I assume the in-tank pump is needed to negate the lack of gravity feed so that the main pump stresses less?

I have a fuel cell installed in the spare tire well, and right now I'm using some cheap oem fox cis pump that feeds from one of the the bottom outlets of the cell, to a summit/whatever inline small FI filter to rail. with a 3.5bar fpr it idles at 50 psi but then drops to 40psi if I put my 4 bosch 440ccs at 100% duty cycle.

I picked up a walbro 225lph inline pump and am wondering...

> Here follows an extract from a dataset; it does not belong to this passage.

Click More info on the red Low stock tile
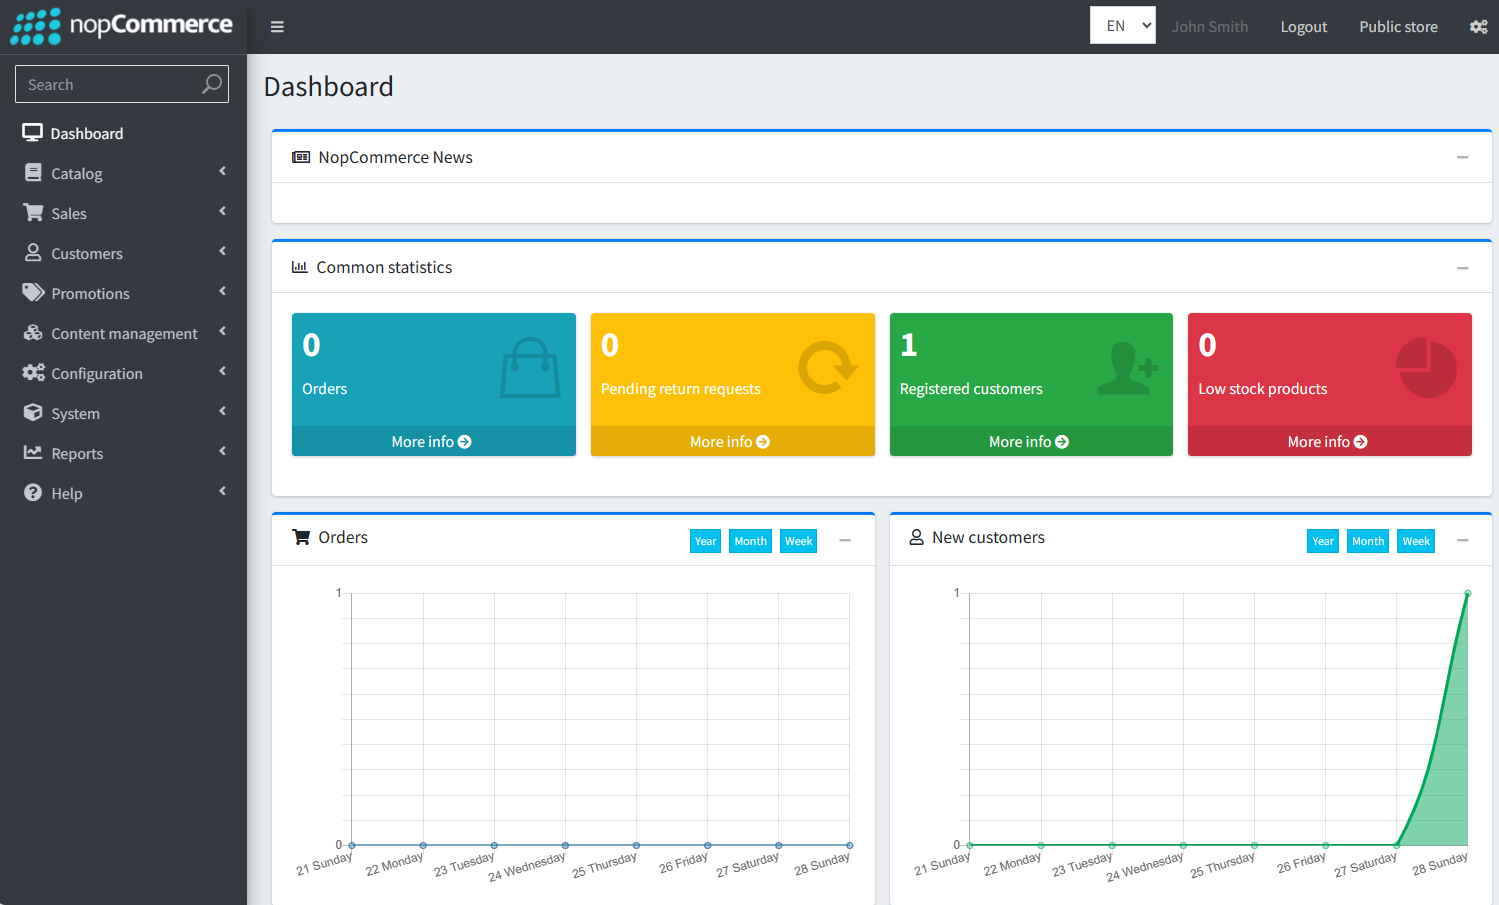Screen dimensions: 1499x905 (x=1328, y=442)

1) just replace the cis pump with the walbro
2) install it inline, after the cis pump
3)install it at the 2nd cell outlet, parallel to the cis, and have it triggered on when i'm not at idle, because the cis one works just fine at idle

I forsee some expensive plumbing in option 3...


----------



## Optimus234 (Aug 19, 2002)

Bump.

Number one is exactly what i'am looking to do on me 1985 mk2 Scirocco.

Just want confirmation that it will work.


----------



## big_hot_tamale (Dec 20, 2003)

Optimus234 said:


> Bump.
> 
> Number one is exactly what i'am looking to do on me 1985 mk2 Scirocco.
> 
> Just want confirmation that it will work.

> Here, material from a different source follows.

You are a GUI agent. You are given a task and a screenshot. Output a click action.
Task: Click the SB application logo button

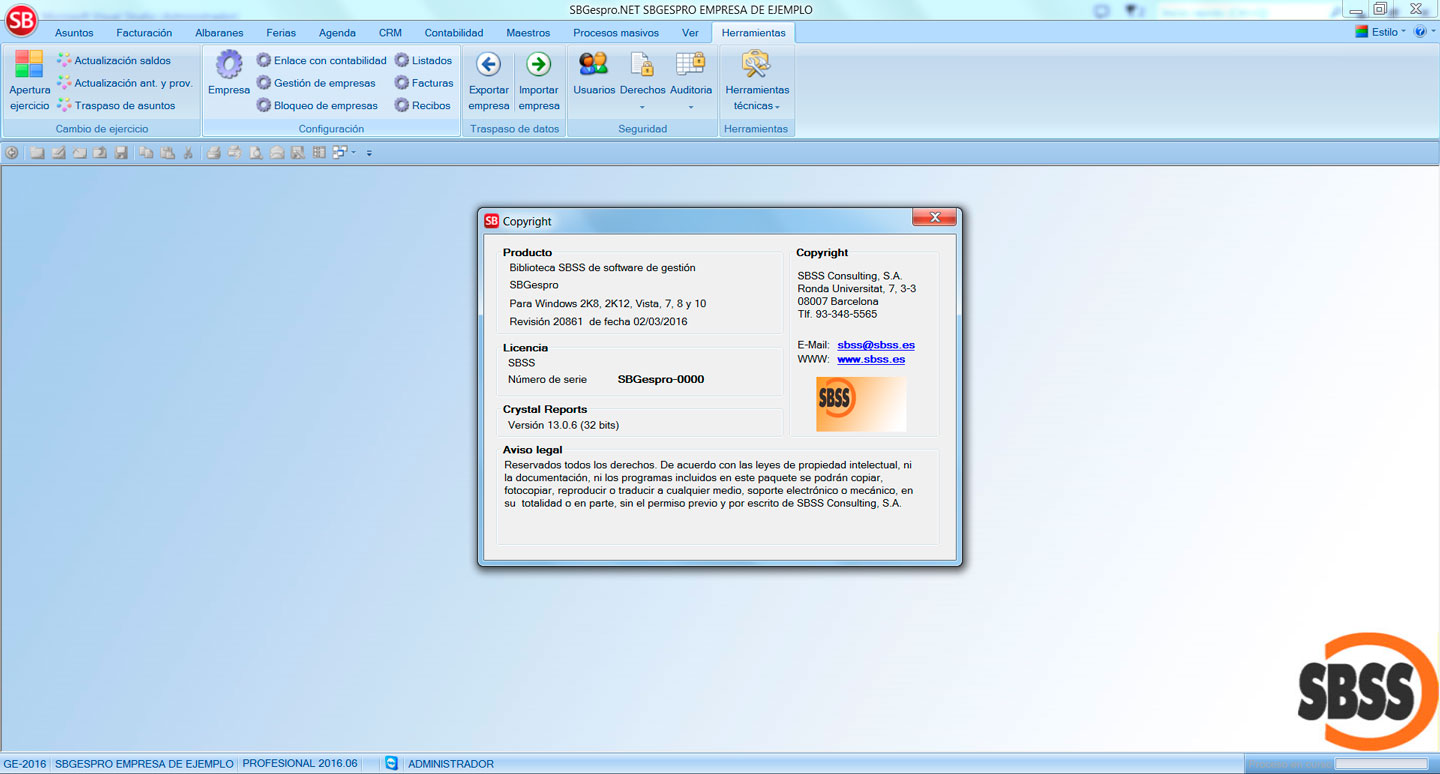click(21, 19)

It's the option I went with, but no word yet on function as the engine is under for a ring and bearing change.


----------



## Optimus234 (Aug 19, 2002)

Please tell me what the outcome is when your car is running.

Thanks,

Kevin


----------



## HidRo (Sep 19, 2003)

In the end, I went with a direct connection from the battery, not the stock wiring through the fuse box.
It's working great.
I still have the lift pump from the tank, and the inline walbro


----------



## VWDugan (Mar 22, 2001)

I am looking at doing the Walbro pump in-line on my coupe...but the car was originally diesel...can i just leave the original lift pump in the tank and run the walbro inline or do i need to change the diesel one out?
I was originally going to swap out the tank for an mk3 unit but that seems like a pain to do lol


----------



## TwinScrew20v (Dec 25, 2003)

VWDugan said:


> I am looking at doing the Walbro pump in-line on my coupe...but the car was originally diesel...can i just leave the original lift pump in the tank and run the walbro inline or do i need to change the diesel one out?
> I was originally going to swap out the tank for an mk3 unit but that seems like a pain to do lol


Swapping the tank was actually pretty easy. Took about 5 hours including running the Mk3 hardlines to the front (but they you could get away with rubberlines fitting in the Mk2 lines if you wanted). I did this swap so I had a Mk3 pump feeding my Walbro, not to mention the extra capacity. I had an intank fail and lean out the motor and melt #6 at 13psi, but with a good intank, no need to worry. I didn't know the age of my intank so it was probably time.

As for fuel cell needs, gravity feed is fine in place of a transfer pump, but make sure your cell has a method of keeping fuel at the feed port. A lot of the ports are faced towards the rear since fuel goes that direction when you take off/shift, but you want to make sure you have a constant supply during cornering and braking as well. Baffles, or the fuel foam systems inside are what you want to watch for.


----------